The project, by Spectra Energy, a Houston-based natural gas infrastructure company, would run from Staten Island to Bayonne and into downtown Jersey City before crossing underneath the Hudson River to connect with Manhattan.
The company claims the project is designed to meet New Jersey and New York’s future clean energy needs by expanding its existing Texas Eastern Transmission and Algonquin Gas Transmission pipeline. It is designed to bring 800 million cubic feet of natural gas each day to the two states, according to the project website.
Critics of the project, who have developed, argue the project will run through the heart of downtown Jersey City, posing a risk to tens of thousands of residents, primarily from the release of airborne toxins and the potential for a natural gas explosion.
The project will run underground in a six-foot trench, said Dale Hardman, a 28-year resident of Jersey City who founded the group along with a neighbor, Stephen Musgrave. He and others argue the pipeline should veer away from the densely populated downtown area and run under water from Staten Island to Manhattan.
“By going over land, they show they don’t care about the people of Bayonne and Jersey City,” said Hardman, who noted there have been five people killed this year in pipeline explosions.
Marylee Hanley, a spokesman for the company, said the proposed route was chosen because of its “constructability” and the fact that it does not cross residential property along 100 percent of the 16 miles. Still, she said when the company submits its application to the federal government, expected in December, it will propose a route based on comments at various public sessions and meetings with residents, along with several options.
As for adverse effects on residents, Hanley said the federal Department of Transportation has determined that natural gas pipelines are the safest mode of transportation.
The project is being reviewed by the Federal Energy Regulatory Commission, which is expected to issue an environmental impact statement later this year and will make the final decision on the route. Foes of the project are trying to get city, county and state governments to intervene in the case, which they say is crucial to stopping the pipeline. “If the state or Jersey City do not intervene, then our prospects are very dim,” Hardman said.
Last year, the federal agency approved 100 percent of the pipeline extension projects to come before it, according to Hardman.

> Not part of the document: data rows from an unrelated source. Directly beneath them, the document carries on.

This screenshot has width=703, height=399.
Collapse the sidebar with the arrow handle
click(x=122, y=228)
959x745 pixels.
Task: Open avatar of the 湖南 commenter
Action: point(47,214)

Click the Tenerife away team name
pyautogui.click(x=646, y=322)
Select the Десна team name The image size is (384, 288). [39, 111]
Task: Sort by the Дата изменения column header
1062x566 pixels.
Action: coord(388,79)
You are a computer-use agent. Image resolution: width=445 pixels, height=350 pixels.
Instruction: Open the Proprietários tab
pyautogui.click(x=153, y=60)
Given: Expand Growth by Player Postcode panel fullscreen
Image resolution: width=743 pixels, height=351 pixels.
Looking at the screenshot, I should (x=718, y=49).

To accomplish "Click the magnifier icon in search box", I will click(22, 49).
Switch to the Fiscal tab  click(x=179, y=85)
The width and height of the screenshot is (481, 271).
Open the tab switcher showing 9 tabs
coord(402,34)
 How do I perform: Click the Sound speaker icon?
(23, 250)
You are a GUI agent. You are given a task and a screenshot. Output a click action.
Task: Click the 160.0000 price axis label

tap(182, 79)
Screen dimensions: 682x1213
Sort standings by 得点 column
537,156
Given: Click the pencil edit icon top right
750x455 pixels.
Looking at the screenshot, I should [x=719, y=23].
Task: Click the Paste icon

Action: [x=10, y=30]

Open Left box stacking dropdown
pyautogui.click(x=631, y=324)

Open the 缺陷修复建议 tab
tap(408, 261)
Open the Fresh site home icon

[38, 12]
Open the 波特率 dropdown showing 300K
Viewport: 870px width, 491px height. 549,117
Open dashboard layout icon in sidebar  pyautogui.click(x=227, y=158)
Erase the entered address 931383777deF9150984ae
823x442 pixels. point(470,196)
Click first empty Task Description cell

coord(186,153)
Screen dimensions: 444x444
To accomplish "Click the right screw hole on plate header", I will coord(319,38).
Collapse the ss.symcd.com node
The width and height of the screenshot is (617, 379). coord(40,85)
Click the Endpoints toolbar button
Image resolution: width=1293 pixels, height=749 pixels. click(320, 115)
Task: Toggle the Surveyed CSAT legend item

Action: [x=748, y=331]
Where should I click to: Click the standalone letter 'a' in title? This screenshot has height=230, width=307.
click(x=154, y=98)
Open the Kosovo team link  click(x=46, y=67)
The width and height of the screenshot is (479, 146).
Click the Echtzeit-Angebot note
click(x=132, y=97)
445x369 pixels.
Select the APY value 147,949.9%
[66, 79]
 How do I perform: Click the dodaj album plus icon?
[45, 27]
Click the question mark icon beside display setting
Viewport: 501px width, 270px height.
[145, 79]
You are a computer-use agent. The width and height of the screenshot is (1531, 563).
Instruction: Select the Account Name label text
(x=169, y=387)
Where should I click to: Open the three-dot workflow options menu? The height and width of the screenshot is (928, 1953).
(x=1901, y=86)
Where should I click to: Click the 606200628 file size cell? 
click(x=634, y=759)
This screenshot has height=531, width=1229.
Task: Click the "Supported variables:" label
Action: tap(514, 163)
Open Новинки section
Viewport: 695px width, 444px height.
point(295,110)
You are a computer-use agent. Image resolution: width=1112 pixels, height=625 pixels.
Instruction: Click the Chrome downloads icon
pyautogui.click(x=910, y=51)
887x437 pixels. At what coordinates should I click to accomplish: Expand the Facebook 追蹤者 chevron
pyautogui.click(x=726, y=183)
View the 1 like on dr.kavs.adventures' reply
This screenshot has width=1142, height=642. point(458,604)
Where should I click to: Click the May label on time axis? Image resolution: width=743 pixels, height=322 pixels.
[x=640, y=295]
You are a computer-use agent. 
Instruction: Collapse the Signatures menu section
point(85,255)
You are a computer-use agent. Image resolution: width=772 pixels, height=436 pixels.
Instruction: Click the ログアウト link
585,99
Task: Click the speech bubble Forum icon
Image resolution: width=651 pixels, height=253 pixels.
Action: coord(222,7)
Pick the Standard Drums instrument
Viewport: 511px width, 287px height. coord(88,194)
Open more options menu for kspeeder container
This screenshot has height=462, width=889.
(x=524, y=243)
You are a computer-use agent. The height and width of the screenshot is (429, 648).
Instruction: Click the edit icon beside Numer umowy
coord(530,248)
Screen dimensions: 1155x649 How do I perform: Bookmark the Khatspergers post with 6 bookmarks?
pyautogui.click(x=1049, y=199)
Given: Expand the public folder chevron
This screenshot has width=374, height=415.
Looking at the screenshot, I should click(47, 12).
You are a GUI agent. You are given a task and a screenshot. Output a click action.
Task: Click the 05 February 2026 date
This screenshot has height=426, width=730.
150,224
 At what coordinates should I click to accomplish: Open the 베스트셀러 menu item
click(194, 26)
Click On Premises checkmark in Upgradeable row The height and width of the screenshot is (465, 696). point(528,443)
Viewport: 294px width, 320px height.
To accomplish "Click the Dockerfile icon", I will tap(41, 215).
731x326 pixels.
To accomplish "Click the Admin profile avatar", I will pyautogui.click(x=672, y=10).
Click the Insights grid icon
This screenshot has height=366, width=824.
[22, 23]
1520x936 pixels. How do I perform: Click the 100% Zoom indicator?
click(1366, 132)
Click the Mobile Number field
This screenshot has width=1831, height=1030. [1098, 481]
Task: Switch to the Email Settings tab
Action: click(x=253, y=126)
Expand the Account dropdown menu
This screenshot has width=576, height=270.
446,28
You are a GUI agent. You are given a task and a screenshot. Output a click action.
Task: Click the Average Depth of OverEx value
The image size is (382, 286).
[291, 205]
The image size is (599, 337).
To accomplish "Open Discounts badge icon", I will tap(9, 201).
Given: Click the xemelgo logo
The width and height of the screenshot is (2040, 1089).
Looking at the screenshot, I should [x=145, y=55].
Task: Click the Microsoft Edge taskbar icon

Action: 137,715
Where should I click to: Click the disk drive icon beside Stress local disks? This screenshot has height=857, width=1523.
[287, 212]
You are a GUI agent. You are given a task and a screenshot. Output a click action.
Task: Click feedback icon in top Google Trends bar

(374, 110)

Paul Patterson, an energy analyst at Glenrock Associates, said the federal agency generally is more driven by national concerns than local issues when these types of projects come before it. “There is an increasing need for energy infrastructure in this country. The problem is where the fuel is located, not where it is needed,” he said.
Driving the demand is the fact that natural gas is the cleanest of all fossil fuels, generating far fewer greenhouse gas emissions and other pollutants than other traditional energy sources.
The project also has raised concerns from the New Jersey Sierra Club. “We think natural gas is an important fuel, but we need a real energy plan before we make this decision,” said executive director Jeff Tittel, noting there are six different pipeline extension projects pending in New Jersey. “We have to figure out our energy needs and determine whether this pipeline is necessary.”